Besonders hoch, so berichten ZSW und BDEW, sei der Anteil der erneuerbaren Energien in den Monaten Juli (59 Prozent), Mai (57 Prozent) sowie Oktober und November (jeweils 55 Prozent) gewesen. Im Juni wiederum gab es ein Allzeithoch bei der Photovoltaik-Erzeugung mit 9,8 Milliarden Kilowattstunden. Die Windkraft an Land erreichte mit 113,5 Milliarden Kilowattstunden in diesem Jahr ebenfalls einen neuen Rekord und war die wichtigste unter den Erneuerbaren-Erzeugungsquellen, die insgesamt 267 Milliarden Kilowattstunden Strom lieferten. Dies sind gut 15 Milliarden Kilowattstunden oder sechs Prozent mehr als noch 2022. Gleichzeitig ging die Gesamterzeugung im Jahresvergleich um fast elf Prozent auf rund 508,1 Milliarden Kilowattstunden zurück.

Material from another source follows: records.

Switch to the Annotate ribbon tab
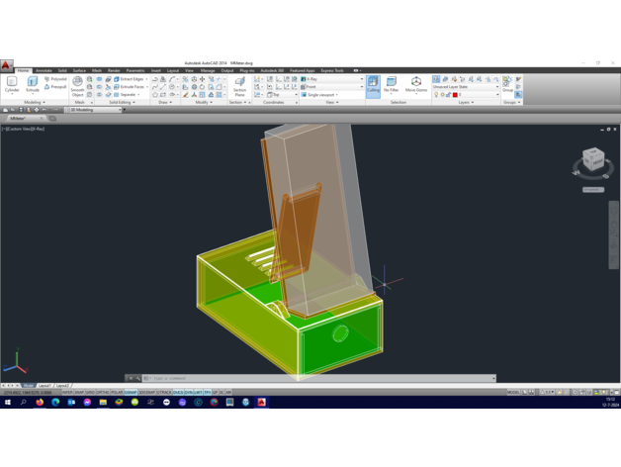Screen dimensions: 621x467 pyautogui.click(x=44, y=71)
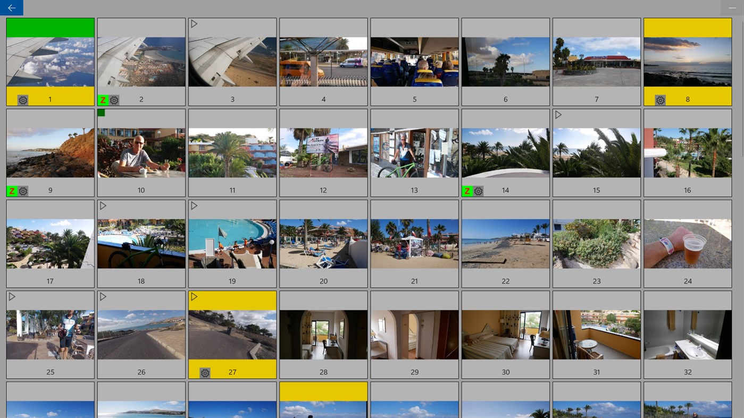Click the gear icon on photo 1

22,99
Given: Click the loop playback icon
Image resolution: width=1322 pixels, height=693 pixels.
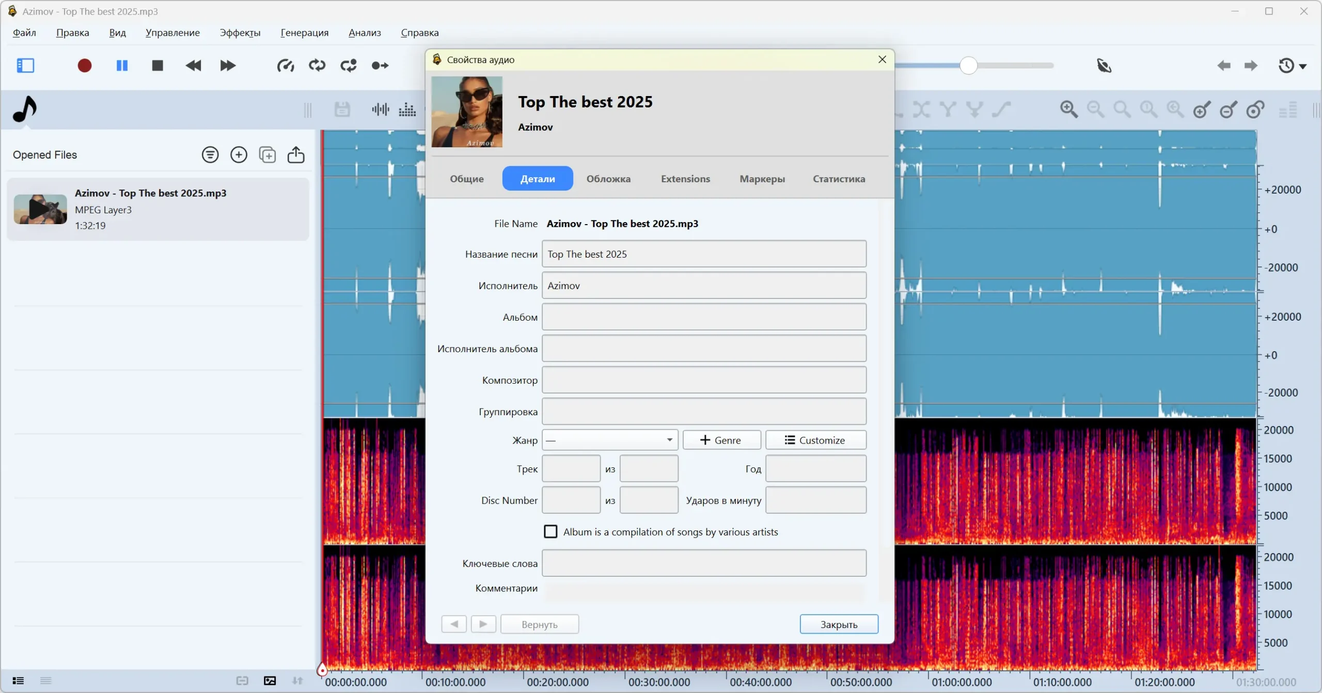Looking at the screenshot, I should click(317, 66).
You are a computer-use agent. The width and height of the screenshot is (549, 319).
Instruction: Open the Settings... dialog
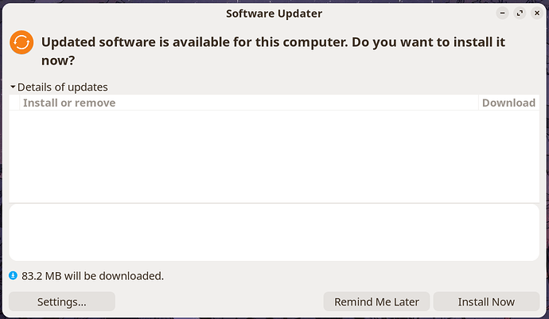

Nach der Windkraft an Land trugen Photovoltaik-Anlagen mit 62 Milliarden Kilowattstunden den zweitgrößten Anteil aller Erneuerbaren bei. Dies sind knapp 3 Milliarden Kilowattstunden mehr als noch 2022. Dahinter folgt die Biomasse, die stabil bei 49,7 Milliarden Kilowattstunden blieb. Der Beitrag der Offshore-Windkraft sank 2023 dagegen leicht auf 23 Milliarden Kilowattstunden. Wasserkraftanlagen produzierten 18,7 Milliarden Kilowattstunden Strom und damit etwas mehr als noch 2022.

„Die Zahlen zeigen, dass wir auf dem richtigen Weg sind. Einst haben viele den Erneuerbaren nur einen einstelligen Anteil am Stromverbrauch zugetraut, heute nutzen wir mehr Strom aus erneuerbaren als aus konventionellen Quellen und haben die 100 Prozent Erneuerbare fest im Blick“, sagte BDEW-Hauptgeschäftsführerin Kerstin Andreae. „Der Weg zu einer vollständig klimaneutralen Stromversorgung war und ist aber kein Selbstläufer. Die zweiten 50 Prozent schaffen wir nur, wenn die Politik alle Hürden für den Erneuerbaren-Ausbau konsequent weiter aus dem Weg räumt.“ Dabei bezieht sie sich vor allem auf die langwierigen Genehmigungsverfahren, überbordende Bürokratie und fehlende Flächen, die die Energiewende weiterhin ausgebremsten. „Mit unserer Forderung hier mehr Pragmatismus anzulegen, adressieren wir alle Ebenen von Europa über den Bund und die Länder bis in die Kommunen. Wir brauchen eine Gelingenshaltung bis in jede Amtsstube“, sagte Andreae.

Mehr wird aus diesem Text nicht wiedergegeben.